Although there are many types of filters, they all have the same basic function - transmitting light in a specific wavelength or range of colors, while preventing the remaining wavelengths from passing through.
Optical filters fall into two broad categories: absorption filters and dichroic filters (also known as interference filters).
1. Absorptive optical filter
Often made of glass to which selected organic or inorganic compounds have been added. These added compounds act to absorb (essentially block) certain wavelengths while transmitting others.
2. Dichroic optical filter
Almost the exact opposite of absorptive filters, they reflect selected wavelengths instead of absorbing them and then transmit the rest.
Both types of optical filters have many functions, but dichroic filters get most of their properties from the optical coating - depending on the thickness and properties of the filter coating, precise wavelengths can be reflected or transmitted scope.
This makes dichroic filters especially effective in scientific fields. The camera also utilizes dichroic filters to separate light wavelengths according to film specifications.
3. Monochromatic optical filter
Monochromatic filters transmit only one color (narrow wavelengths).
4. Infrared optical filter and UV optical filter
This type of heat-absorbing filter transmits visible light but blocks the mid-infrared spectrum. Incandescent bulbs depend on IR filters.
A UV filter effectively blocks the UV range of the spectrum, it transmits visible light like an IR filter.
This type of filter is often used in cameras because film is sensitive to UV light, whereas the human eye is not, and in order to capture an image on film as the eye perceives, all UV wavelengths must be filtered out.
5. Neutral density optical filters
Neutral density filters reduce the intensity of light at all wavelengths by filtering out only a portion of each wavelength. The optical density of the filter is combined with some logarithm to determine exactly how much of each wavelength to block. .
This type of filter is useful in photography because filters allow users to accurately capture images even in bright light, and neutral density filters can be absorbing or reflective.
6. Long-pass and short-pass optical filter
This type of filter is usually made of tinted glass and transmits longer wavelengths of the spectrum, such as infrared, ultraviolet, and visible light.

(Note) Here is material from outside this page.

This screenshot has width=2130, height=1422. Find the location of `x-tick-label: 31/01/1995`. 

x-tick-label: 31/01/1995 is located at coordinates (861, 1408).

Longpass filters block shorter wavelengths and are often used as emission filters in fluorescence microscopy, and are a key component of dichroic (unidirectional) mirrors.

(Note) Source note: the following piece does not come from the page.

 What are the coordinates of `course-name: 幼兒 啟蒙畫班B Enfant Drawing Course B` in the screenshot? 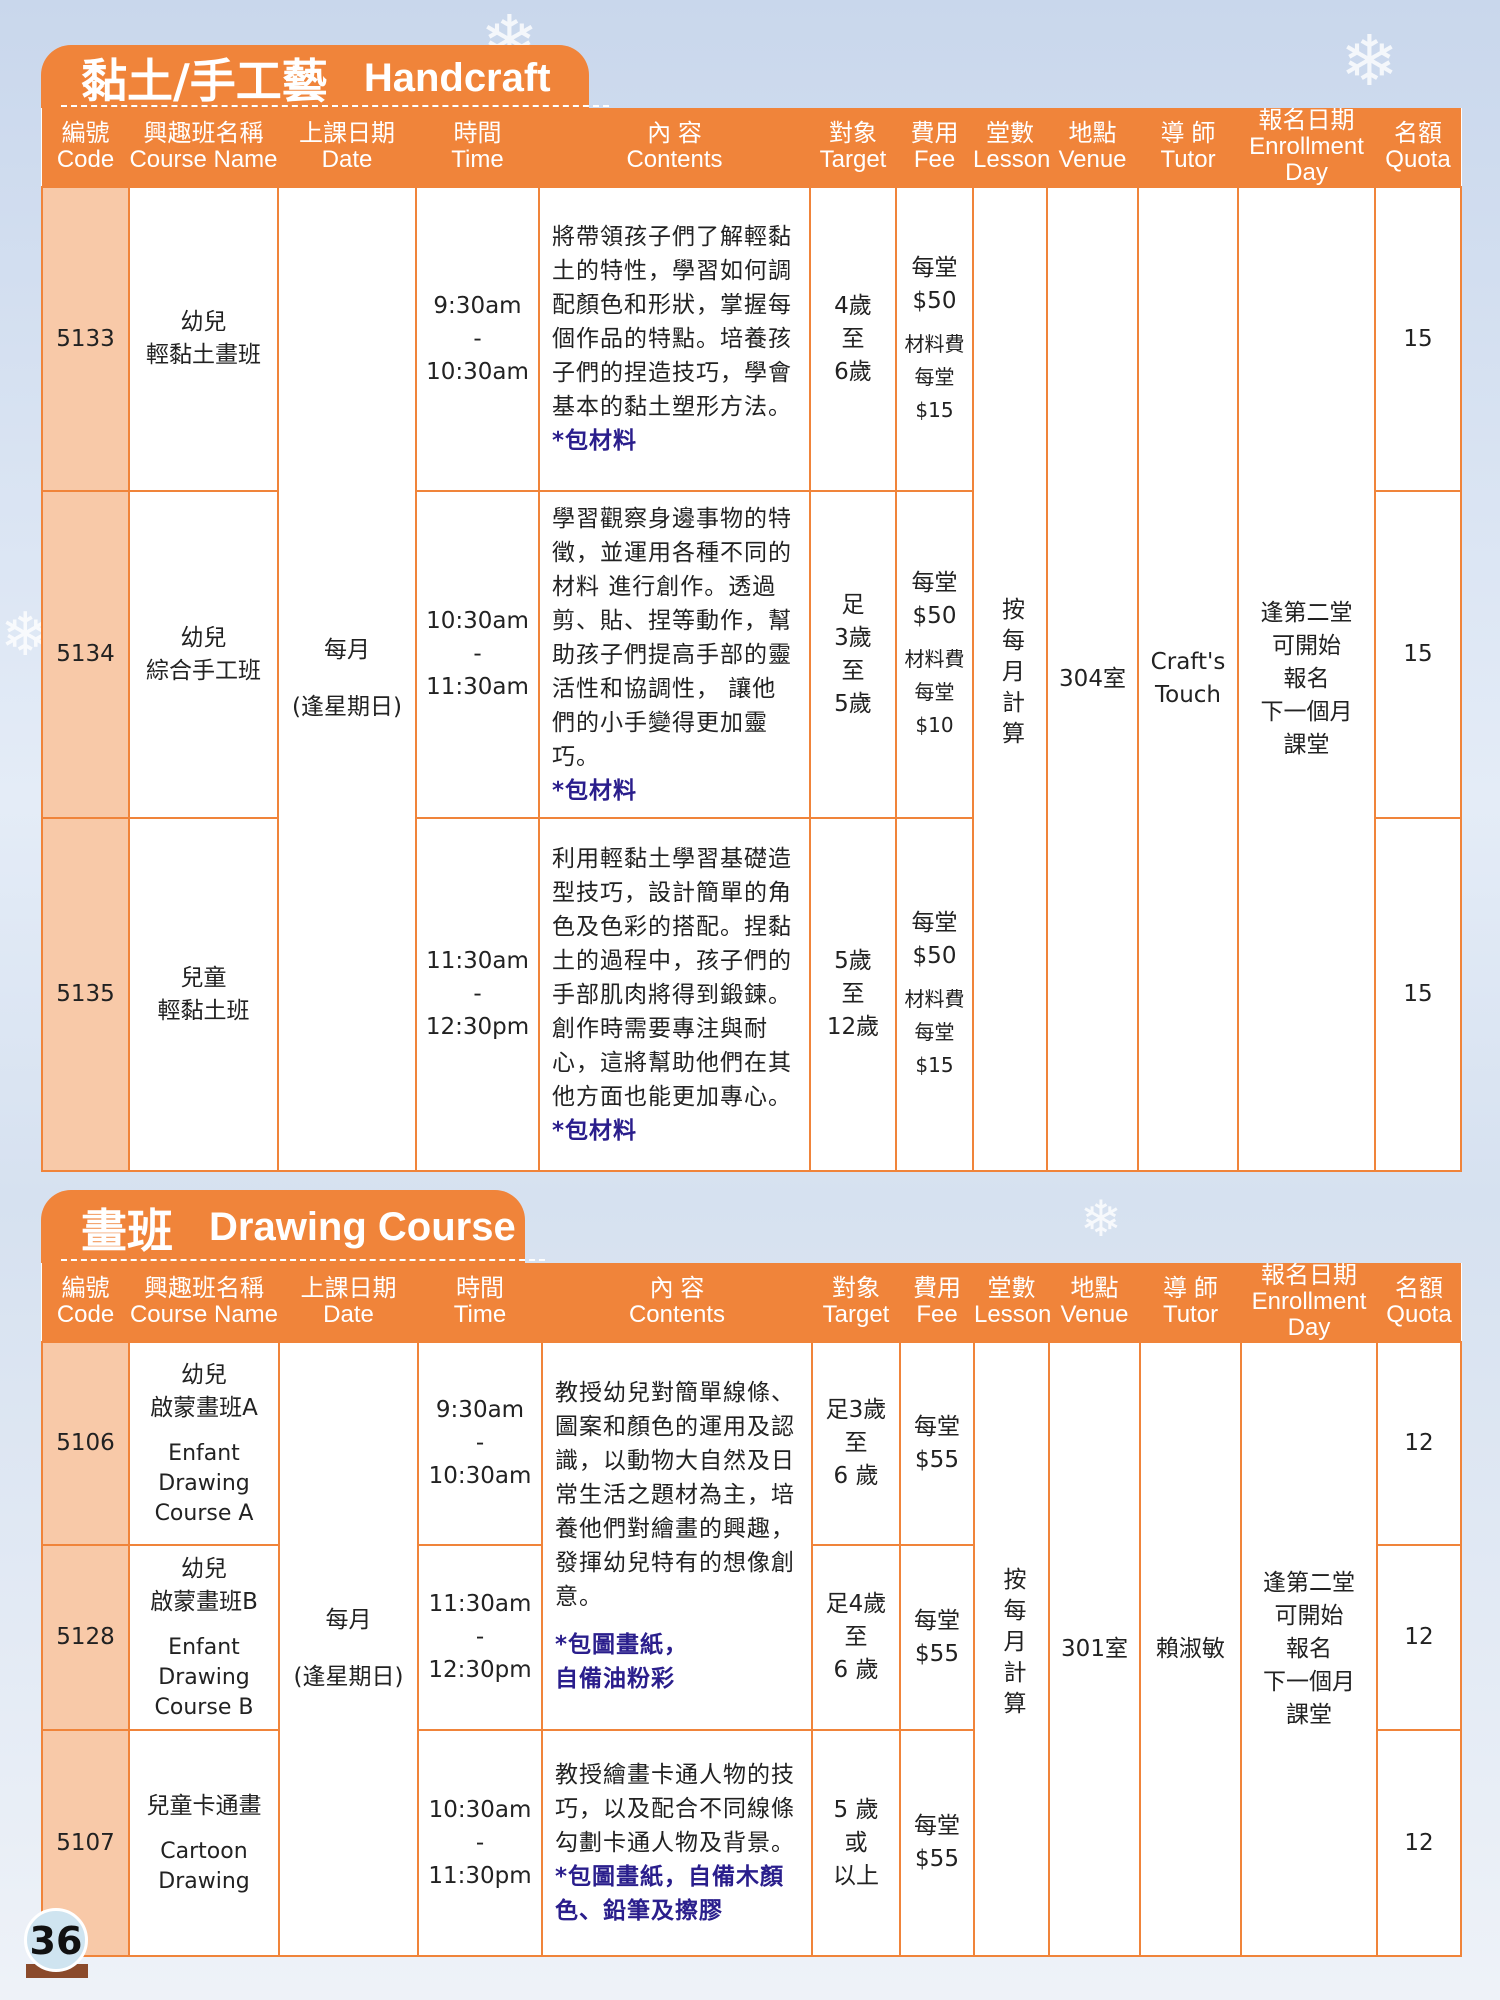 It's located at (204, 1638).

Short-pass filters serve as the opposite function of long-pass filters: they emit short wavelengths instead of long, they are tinted glass filters, and long-pass filters can only have the opposite result and effect for the same application.
7. Band pass filter optics
When longpass and shortpass filters are combined the resulting device is a band pass filter optics, although band pass filter optics transmit less light than shortpass and longpass filters, the filter can be controlled to transmit a wide or narrow range of light.
8. Polarizing optical filter
Polarizing filters block or transmit light depending on the polarization of the filter, reflections (such as water or shiny surfaces) are highly polar - polarizing filters block some of the spectrum that causes reflections, resulting in more good visibility.
Polarizing filters can darken bright components in color photography, such as the sky, because of the high UV intensity in the sky, and they can also help manage reflections by minimizing the appearance in the final image.